### Written instruction
Can you quote the listing word for word, starting with the line that contains "You are a computer-use" and going on through the line that contains "(x=358, y=388)", both included, with the pictures left out?
╭──
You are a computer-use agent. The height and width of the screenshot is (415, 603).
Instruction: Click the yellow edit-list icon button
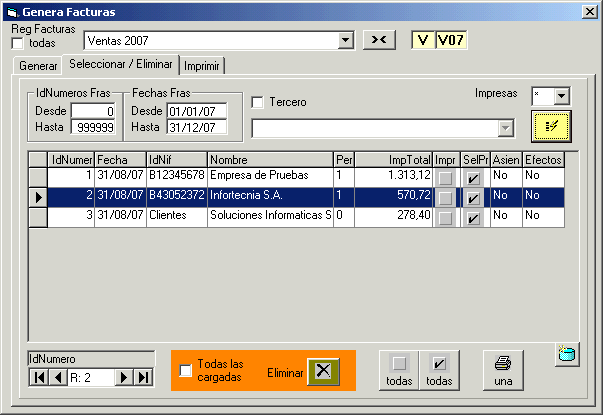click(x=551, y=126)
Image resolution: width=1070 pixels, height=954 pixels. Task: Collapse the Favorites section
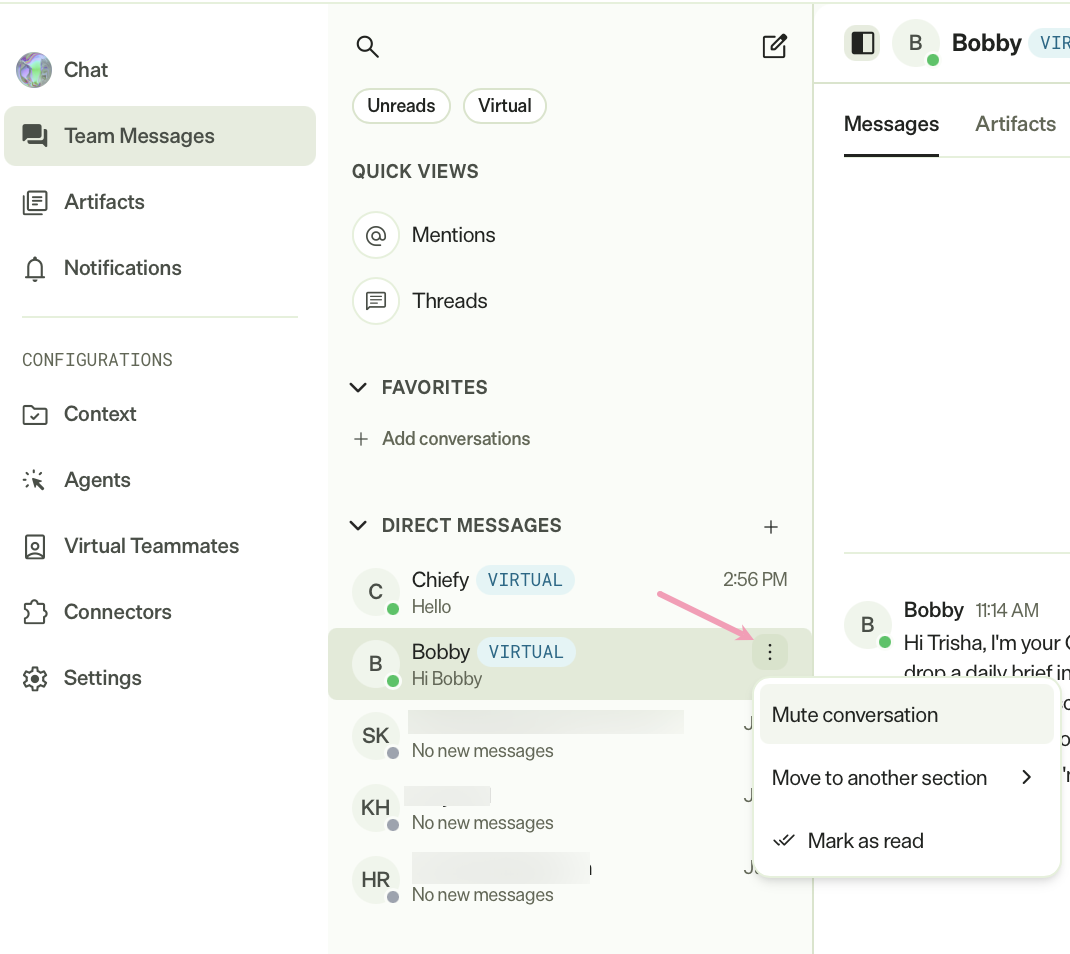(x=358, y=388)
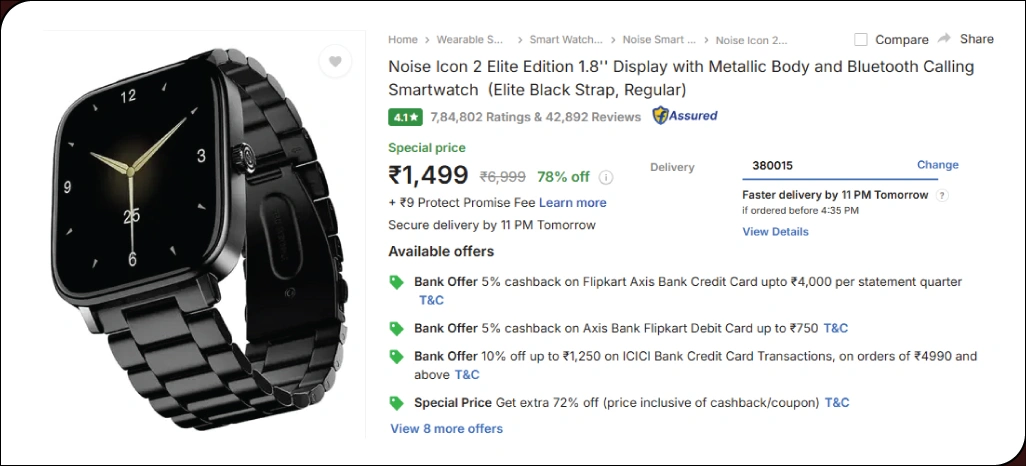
╰──
╭──
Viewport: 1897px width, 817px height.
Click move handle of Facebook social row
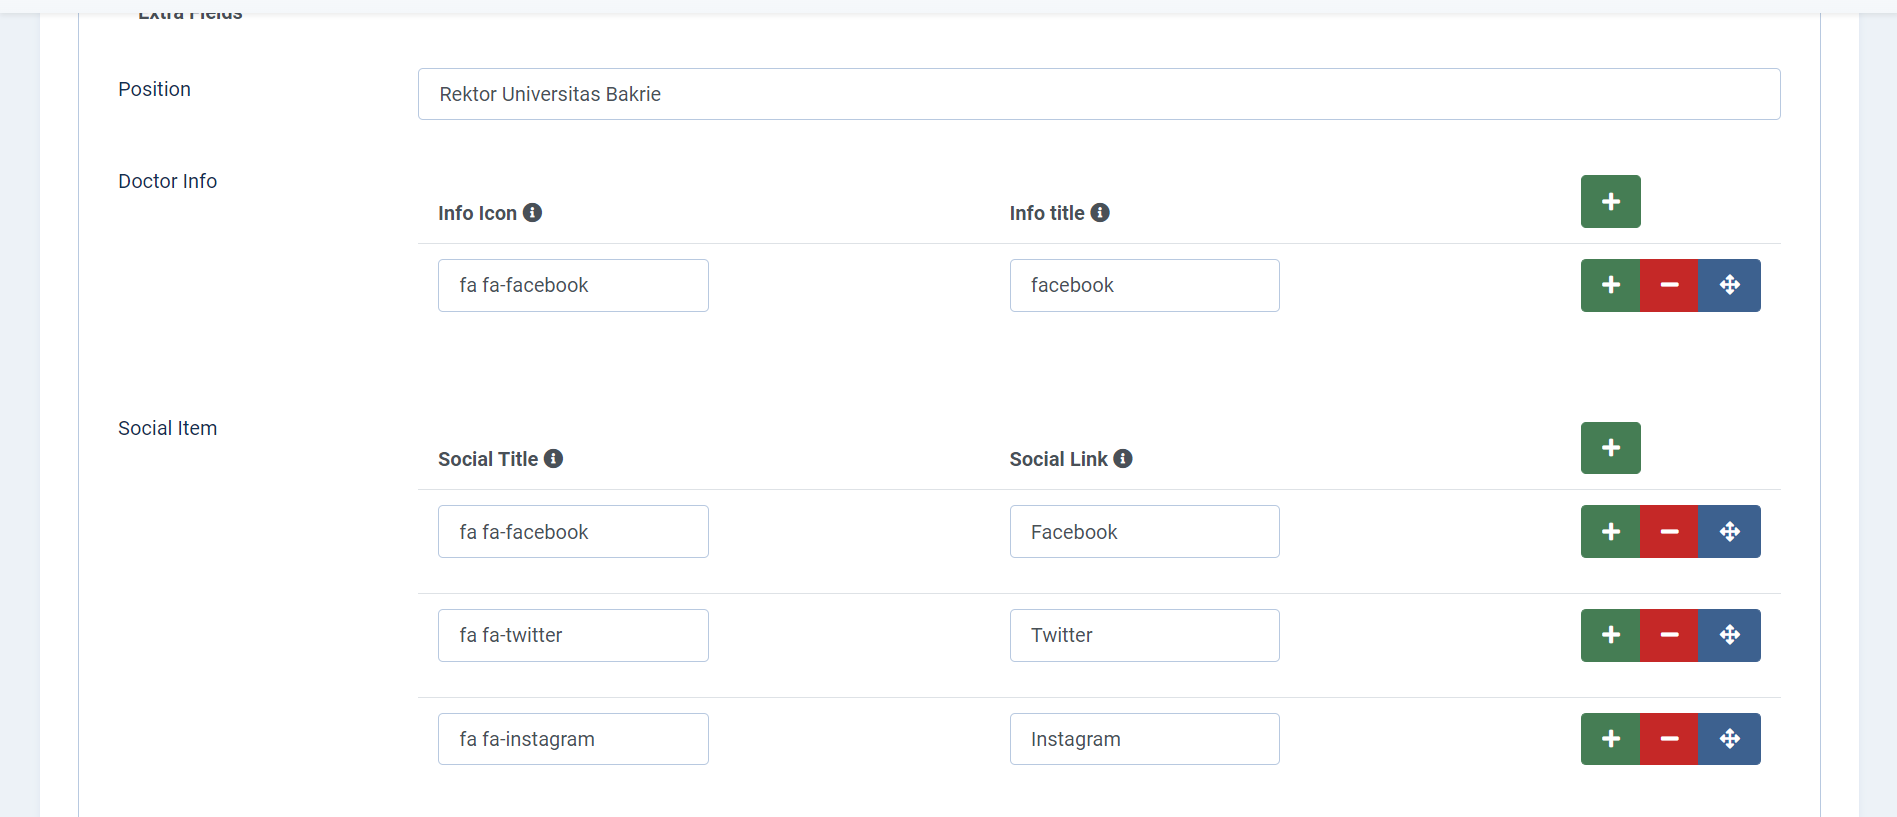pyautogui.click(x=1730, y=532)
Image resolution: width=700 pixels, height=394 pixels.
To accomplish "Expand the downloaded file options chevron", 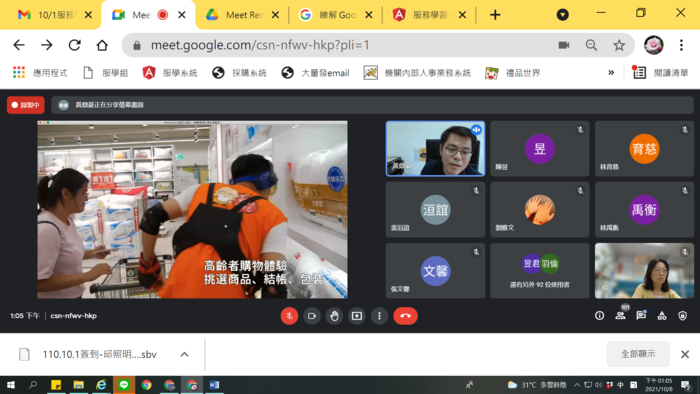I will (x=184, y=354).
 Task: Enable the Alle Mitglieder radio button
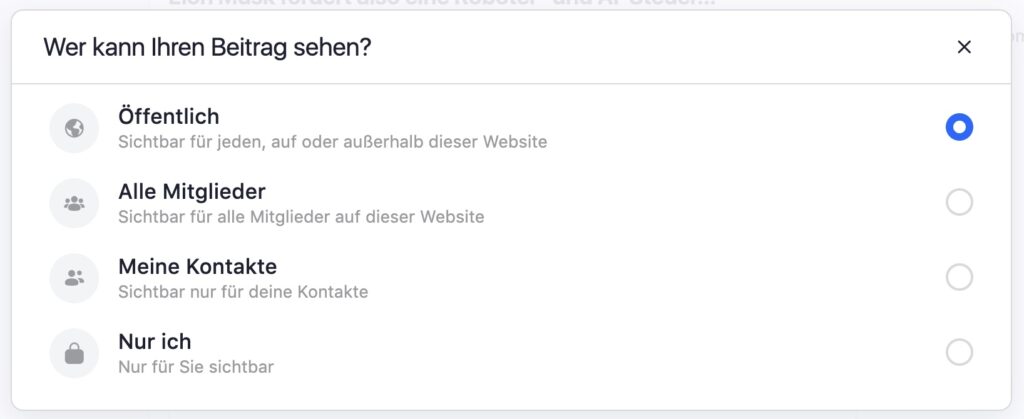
╰──
### Task output
You are a computer-use agent. The height and width of the screenshot is (415, 603).
Instruction: Click the yellow edit-list icon button
click(x=551, y=126)
Image resolution: width=1070 pixels, height=954 pixels. Task: Collapse the Favorites section
(x=358, y=388)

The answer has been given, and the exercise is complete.